INFORMATION GIVEN:

———

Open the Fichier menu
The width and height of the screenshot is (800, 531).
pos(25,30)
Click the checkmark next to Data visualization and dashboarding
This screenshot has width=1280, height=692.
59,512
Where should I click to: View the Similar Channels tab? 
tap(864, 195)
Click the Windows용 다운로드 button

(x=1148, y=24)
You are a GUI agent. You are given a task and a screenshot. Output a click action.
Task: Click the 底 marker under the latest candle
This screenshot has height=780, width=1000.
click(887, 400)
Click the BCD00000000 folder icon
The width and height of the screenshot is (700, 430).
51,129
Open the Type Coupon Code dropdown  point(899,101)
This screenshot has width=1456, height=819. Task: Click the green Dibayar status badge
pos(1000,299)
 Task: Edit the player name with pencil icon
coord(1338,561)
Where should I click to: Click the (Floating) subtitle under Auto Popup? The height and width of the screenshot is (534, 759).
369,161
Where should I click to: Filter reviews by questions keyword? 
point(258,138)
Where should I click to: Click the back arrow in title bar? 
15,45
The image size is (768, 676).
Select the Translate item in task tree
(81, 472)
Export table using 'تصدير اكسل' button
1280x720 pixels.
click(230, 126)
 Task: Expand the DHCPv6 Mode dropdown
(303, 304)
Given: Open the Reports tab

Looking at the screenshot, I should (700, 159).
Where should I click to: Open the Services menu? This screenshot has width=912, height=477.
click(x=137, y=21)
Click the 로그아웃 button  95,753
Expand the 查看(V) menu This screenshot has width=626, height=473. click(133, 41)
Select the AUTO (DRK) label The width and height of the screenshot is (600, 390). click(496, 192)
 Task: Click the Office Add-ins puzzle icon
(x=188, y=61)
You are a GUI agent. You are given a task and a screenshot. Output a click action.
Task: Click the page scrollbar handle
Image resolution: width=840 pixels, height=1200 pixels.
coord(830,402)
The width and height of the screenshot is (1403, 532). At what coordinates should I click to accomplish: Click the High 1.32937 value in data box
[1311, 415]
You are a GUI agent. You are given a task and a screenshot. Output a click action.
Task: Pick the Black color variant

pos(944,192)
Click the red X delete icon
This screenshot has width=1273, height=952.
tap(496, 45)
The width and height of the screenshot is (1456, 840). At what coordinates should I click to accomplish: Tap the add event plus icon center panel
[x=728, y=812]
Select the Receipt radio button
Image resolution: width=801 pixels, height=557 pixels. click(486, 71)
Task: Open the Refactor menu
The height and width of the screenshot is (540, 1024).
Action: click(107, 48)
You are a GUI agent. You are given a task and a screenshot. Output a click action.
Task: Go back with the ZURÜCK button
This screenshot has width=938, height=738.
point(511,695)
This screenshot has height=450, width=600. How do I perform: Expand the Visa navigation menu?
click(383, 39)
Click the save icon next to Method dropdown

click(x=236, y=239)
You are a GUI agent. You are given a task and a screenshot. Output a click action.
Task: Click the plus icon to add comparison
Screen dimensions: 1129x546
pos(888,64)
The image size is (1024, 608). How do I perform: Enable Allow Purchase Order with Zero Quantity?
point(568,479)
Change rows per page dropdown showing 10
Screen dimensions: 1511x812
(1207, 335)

———

TASK: Give back the data above, repeating every record exactly.

WRITTEN RESPONSE:
Open the Fichier menu
The width and height of the screenshot is (800, 531).
pos(25,30)
Click the checkmark next to Data visualization and dashboarding
This screenshot has width=1280, height=692.
59,512
Where should I click to: View the Similar Channels tab? 
tap(864, 195)
Click the Windows용 다운로드 button

(x=1148, y=24)
You are a GUI agent. You are given a task and a screenshot. Output a click action.
Task: Click the 底 marker under the latest candle
This screenshot has height=780, width=1000.
click(887, 400)
Click the BCD00000000 folder icon
The width and height of the screenshot is (700, 430).
51,129
Open the Type Coupon Code dropdown  point(899,101)
This screenshot has width=1456, height=819. Task: Click the green Dibayar status badge
pos(1000,299)
 Task: Edit the player name with pencil icon
coord(1338,561)
Where should I click to: Click the (Floating) subtitle under Auto Popup? The height and width of the screenshot is (534, 759).
369,161
Where should I click to: Filter reviews by questions keyword? 
point(258,138)
Where should I click to: Click the back arrow in title bar? 
15,45
The image size is (768, 676).
Select the Translate item in task tree
(81, 472)
Export table using 'تصدير اكسل' button
1280x720 pixels.
click(230, 126)
 Task: Expand the DHCPv6 Mode dropdown
(303, 304)
Given: Open the Reports tab

Looking at the screenshot, I should (700, 159).
Where should I click to: Open the Services menu? This screenshot has width=912, height=477.
click(x=137, y=21)
Click the 로그아웃 button  95,753
Expand the 查看(V) menu This screenshot has width=626, height=473. click(133, 41)
Select the AUTO (DRK) label The width and height of the screenshot is (600, 390). click(496, 192)
 Task: Click the Office Add-ins puzzle icon
(x=188, y=61)
You are a GUI agent. You are given a task and a screenshot. Output a click action.
Task: Click the page scrollbar handle
Image resolution: width=840 pixels, height=1200 pixels.
coord(830,402)
The width and height of the screenshot is (1403, 532). At what coordinates should I click to accomplish: Click the High 1.32937 value in data box
[1311, 415]
You are a GUI agent. You are given a task and a screenshot. Output a click action.
Task: Pick the Black color variant

pos(944,192)
Click the red X delete icon
This screenshot has width=1273, height=952.
tap(496, 45)
The width and height of the screenshot is (1456, 840). At what coordinates should I click to accomplish: Tap the add event plus icon center panel
[x=728, y=812]
Select the Receipt radio button
Image resolution: width=801 pixels, height=557 pixels. click(486, 71)
Task: Open the Refactor menu
The height and width of the screenshot is (540, 1024).
Action: click(107, 48)
You are a GUI agent. You are given a task and a screenshot. Output a click action.
Task: Go back with the ZURÜCK button
This screenshot has width=938, height=738.
point(511,695)
This screenshot has height=450, width=600. How do I perform: Expand the Visa navigation menu?
click(383, 39)
Click the save icon next to Method dropdown

click(x=236, y=239)
You are a GUI agent. You are given a task and a screenshot. Output a click action.
Task: Click the plus icon to add comparison
Screen dimensions: 1129x546
pos(888,64)
The image size is (1024, 608). How do I perform: Enable Allow Purchase Order with Zero Quantity?
point(568,479)
Change rows per page dropdown showing 10
Screen dimensions: 1511x812
(1207, 335)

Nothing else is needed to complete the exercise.